* **TASK INSTRUCTIONS**
Every entry should be returned exactly. Omit none of them.

[Source data]

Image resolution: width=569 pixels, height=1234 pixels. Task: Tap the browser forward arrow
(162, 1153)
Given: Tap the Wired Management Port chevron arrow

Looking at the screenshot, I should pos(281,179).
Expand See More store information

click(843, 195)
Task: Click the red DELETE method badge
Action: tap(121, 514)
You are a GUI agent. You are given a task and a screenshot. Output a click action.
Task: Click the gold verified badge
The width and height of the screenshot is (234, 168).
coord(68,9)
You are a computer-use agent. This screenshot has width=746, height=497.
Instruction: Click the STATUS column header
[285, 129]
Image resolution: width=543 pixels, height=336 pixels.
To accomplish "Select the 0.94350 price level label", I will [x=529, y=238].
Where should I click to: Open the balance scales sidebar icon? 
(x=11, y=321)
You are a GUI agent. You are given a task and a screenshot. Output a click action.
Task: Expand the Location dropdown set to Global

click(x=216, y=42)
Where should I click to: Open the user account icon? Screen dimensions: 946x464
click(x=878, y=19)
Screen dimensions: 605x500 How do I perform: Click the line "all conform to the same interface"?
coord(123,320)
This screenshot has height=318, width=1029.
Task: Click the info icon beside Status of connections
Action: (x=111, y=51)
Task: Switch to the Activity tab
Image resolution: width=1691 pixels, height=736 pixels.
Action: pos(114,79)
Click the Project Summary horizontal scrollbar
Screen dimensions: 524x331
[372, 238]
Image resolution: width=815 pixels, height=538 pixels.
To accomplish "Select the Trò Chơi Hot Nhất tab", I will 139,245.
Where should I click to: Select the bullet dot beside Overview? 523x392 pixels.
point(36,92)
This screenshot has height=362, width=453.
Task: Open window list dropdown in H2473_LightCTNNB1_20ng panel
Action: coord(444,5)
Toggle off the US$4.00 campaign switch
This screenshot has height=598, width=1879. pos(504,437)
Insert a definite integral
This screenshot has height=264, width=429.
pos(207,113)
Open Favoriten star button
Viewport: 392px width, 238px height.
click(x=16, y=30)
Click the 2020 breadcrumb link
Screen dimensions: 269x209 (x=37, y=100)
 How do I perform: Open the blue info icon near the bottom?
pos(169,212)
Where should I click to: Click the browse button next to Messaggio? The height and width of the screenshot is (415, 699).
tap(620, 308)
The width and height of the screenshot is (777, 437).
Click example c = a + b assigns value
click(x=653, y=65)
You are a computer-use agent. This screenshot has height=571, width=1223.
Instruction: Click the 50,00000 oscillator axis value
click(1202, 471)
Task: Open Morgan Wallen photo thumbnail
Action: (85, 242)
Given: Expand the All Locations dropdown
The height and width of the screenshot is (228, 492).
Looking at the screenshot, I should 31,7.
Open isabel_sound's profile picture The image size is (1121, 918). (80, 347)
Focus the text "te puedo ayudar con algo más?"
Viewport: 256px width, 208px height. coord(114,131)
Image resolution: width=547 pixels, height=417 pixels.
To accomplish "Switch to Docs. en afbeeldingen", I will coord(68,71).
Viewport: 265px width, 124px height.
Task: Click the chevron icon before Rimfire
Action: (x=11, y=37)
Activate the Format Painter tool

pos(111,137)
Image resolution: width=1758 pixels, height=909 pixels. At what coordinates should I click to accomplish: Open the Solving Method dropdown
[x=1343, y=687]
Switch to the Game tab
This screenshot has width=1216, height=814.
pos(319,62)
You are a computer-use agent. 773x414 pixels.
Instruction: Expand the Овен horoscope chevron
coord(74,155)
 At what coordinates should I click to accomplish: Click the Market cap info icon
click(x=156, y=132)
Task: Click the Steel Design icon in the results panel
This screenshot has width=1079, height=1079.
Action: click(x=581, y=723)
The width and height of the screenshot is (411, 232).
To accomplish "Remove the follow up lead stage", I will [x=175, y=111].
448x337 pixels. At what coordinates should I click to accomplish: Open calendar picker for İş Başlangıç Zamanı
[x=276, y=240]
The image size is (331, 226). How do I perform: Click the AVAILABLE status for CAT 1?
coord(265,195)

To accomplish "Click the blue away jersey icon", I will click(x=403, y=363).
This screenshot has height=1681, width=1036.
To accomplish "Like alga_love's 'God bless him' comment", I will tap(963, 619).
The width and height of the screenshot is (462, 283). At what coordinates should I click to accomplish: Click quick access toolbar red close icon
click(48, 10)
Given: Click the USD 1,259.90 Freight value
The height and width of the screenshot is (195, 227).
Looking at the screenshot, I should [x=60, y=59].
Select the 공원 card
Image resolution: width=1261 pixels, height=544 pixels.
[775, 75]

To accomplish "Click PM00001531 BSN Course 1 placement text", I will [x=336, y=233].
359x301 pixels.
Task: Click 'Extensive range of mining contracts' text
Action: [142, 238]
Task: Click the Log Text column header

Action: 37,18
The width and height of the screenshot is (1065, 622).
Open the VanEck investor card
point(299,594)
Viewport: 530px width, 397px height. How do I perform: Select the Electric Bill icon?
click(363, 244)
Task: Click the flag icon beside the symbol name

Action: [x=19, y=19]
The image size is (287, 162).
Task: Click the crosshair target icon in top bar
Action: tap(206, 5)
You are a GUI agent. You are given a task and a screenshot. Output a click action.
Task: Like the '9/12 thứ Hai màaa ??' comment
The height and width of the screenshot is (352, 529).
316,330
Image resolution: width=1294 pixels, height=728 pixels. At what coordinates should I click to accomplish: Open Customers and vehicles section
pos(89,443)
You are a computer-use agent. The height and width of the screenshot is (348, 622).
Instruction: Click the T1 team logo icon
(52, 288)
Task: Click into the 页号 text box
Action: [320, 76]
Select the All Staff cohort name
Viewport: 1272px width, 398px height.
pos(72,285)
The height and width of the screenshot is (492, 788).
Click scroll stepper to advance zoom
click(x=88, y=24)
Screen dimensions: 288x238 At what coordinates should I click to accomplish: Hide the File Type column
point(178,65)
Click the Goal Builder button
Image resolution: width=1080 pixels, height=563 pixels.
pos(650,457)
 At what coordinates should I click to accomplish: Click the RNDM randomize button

* **RESPONSE BOX**
Image resolution: width=569 pixels, height=1234 pixels. Task: Tap the browser forward arrow
(162, 1153)
Given: Tap the Wired Management Port chevron arrow

Looking at the screenshot, I should pos(281,179).
Expand See More store information

click(843, 195)
Task: Click the red DELETE method badge
Action: tap(121, 514)
You are a GUI agent. You are given a task and a screenshot. Output a click action.
Task: Click the gold verified badge
The width and height of the screenshot is (234, 168).
coord(68,9)
You are a computer-use agent. This screenshot has width=746, height=497.
Instruction: Click the STATUS column header
[285, 129]
Image resolution: width=543 pixels, height=336 pixels.
To accomplish "Select the 0.94350 price level label", I will [x=529, y=238].
Where should I click to: Open the balance scales sidebar icon? 
(x=11, y=321)
You are a GUI agent. You are given a task and a screenshot. Output a click action.
Task: Expand the Location dropdown set to Global

click(x=216, y=42)
Where should I click to: Open the user account icon? Screen dimensions: 946x464
click(x=878, y=19)
Screen dimensions: 605x500 How do I perform: Click the line "all conform to the same interface"?
coord(123,320)
This screenshot has height=318, width=1029.
Task: Click the info icon beside Status of connections
Action: (x=111, y=51)
Task: Switch to the Activity tab
Image resolution: width=1691 pixels, height=736 pixels.
Action: pos(114,79)
Click the Project Summary horizontal scrollbar
Screen dimensions: 524x331
[372, 238]
Image resolution: width=815 pixels, height=538 pixels.
To accomplish "Select the Trò Chơi Hot Nhất tab", I will 139,245.
Where should I click to: Select the bullet dot beside Overview? 523x392 pixels.
point(36,92)
This screenshot has height=362, width=453.
Task: Open window list dropdown in H2473_LightCTNNB1_20ng panel
Action: coord(444,5)
Toggle off the US$4.00 campaign switch
This screenshot has height=598, width=1879. pos(504,437)
Insert a definite integral
This screenshot has height=264, width=429.
pos(207,113)
Open Favoriten star button
Viewport: 392px width, 238px height.
click(x=16, y=30)
Click the 2020 breadcrumb link
Screen dimensions: 269x209 (x=37, y=100)
 How do I perform: Open the blue info icon near the bottom?
pos(169,212)
Where should I click to: Click the browse button next to Messaggio? The height and width of the screenshot is (415, 699).
tap(620, 308)
The width and height of the screenshot is (777, 437).
Click example c = a + b assigns value
click(x=653, y=65)
You are a computer-use agent. This screenshot has height=571, width=1223.
Instruction: Click the 50,00000 oscillator axis value
click(1202, 471)
Task: Open Morgan Wallen photo thumbnail
Action: (85, 242)
Given: Expand the All Locations dropdown
The height and width of the screenshot is (228, 492).
Looking at the screenshot, I should 31,7.
Open isabel_sound's profile picture The image size is (1121, 918). (80, 347)
Focus the text "te puedo ayudar con algo más?"
Viewport: 256px width, 208px height. coord(114,131)
Image resolution: width=547 pixels, height=417 pixels.
To accomplish "Switch to Docs. en afbeeldingen", I will coord(68,71).
Viewport: 265px width, 124px height.
Task: Click the chevron icon before Rimfire
Action: (x=11, y=37)
Activate the Format Painter tool

pos(111,137)
Image resolution: width=1758 pixels, height=909 pixels. At what coordinates should I click to accomplish: Open the Solving Method dropdown
[x=1343, y=687]
Switch to the Game tab
This screenshot has width=1216, height=814.
pos(319,62)
You are a computer-use agent. 773x414 pixels.
Instruction: Expand the Овен horoscope chevron
coord(74,155)
 At what coordinates should I click to accomplish: Click the Market cap info icon
click(x=156, y=132)
Task: Click the Steel Design icon in the results panel
This screenshot has width=1079, height=1079.
Action: click(x=581, y=723)
The width and height of the screenshot is (411, 232).
To accomplish "Remove the follow up lead stage", I will [x=175, y=111].
448x337 pixels. At what coordinates should I click to accomplish: Open calendar picker for İş Başlangıç Zamanı
[x=276, y=240]
The image size is (331, 226). How do I perform: Click the AVAILABLE status for CAT 1?
coord(265,195)

To accomplish "Click the blue away jersey icon", I will click(x=403, y=363).
This screenshot has height=1681, width=1036.
To accomplish "Like alga_love's 'God bless him' comment", I will tap(963, 619).
The width and height of the screenshot is (462, 283). At what coordinates should I click to accomplish: Click quick access toolbar red close icon
click(48, 10)
Given: Click the USD 1,259.90 Freight value
The height and width of the screenshot is (195, 227).
Looking at the screenshot, I should [x=60, y=59].
Select the 공원 card
Image resolution: width=1261 pixels, height=544 pixels.
[775, 75]

To accomplish "Click PM00001531 BSN Course 1 placement text", I will [x=336, y=233].
359x301 pixels.
Task: Click 'Extensive range of mining contracts' text
Action: [142, 238]
Task: Click the Log Text column header

Action: 37,18
The width and height of the screenshot is (1065, 622).
Open the VanEck investor card
point(299,594)
Viewport: 530px width, 397px height. How do I perform: Select the Electric Bill icon?
click(363, 244)
Task: Click the flag icon beside the symbol name

Action: [x=19, y=19]
The image size is (287, 162).
Task: Click the crosshair target icon in top bar
Action: tap(206, 5)
You are a GUI agent. You are given a task and a screenshot. Output a click action.
Task: Like the '9/12 thứ Hai màaa ??' comment
The height and width of the screenshot is (352, 529).
316,330
Image resolution: width=1294 pixels, height=728 pixels. At what coordinates should I click to accomplish: Open Customers and vehicles section
pos(89,443)
You are a computer-use agent. The height and width of the screenshot is (348, 622).
Instruction: Click the T1 team logo icon
(52, 288)
Task: Click into the 页号 text box
Action: [320, 76]
Select the All Staff cohort name
Viewport: 1272px width, 398px height.
pos(72,285)
The height and width of the screenshot is (492, 788).
Click scroll stepper to advance zoom
click(x=88, y=24)
Screen dimensions: 288x238 At what coordinates should I click to accomplish: Hide the File Type column
point(178,65)
Click the Goal Builder button
Image resolution: width=1080 pixels, height=563 pixels.
pos(650,457)
 At what coordinates should I click to accomplish: Click the RNDM randomize button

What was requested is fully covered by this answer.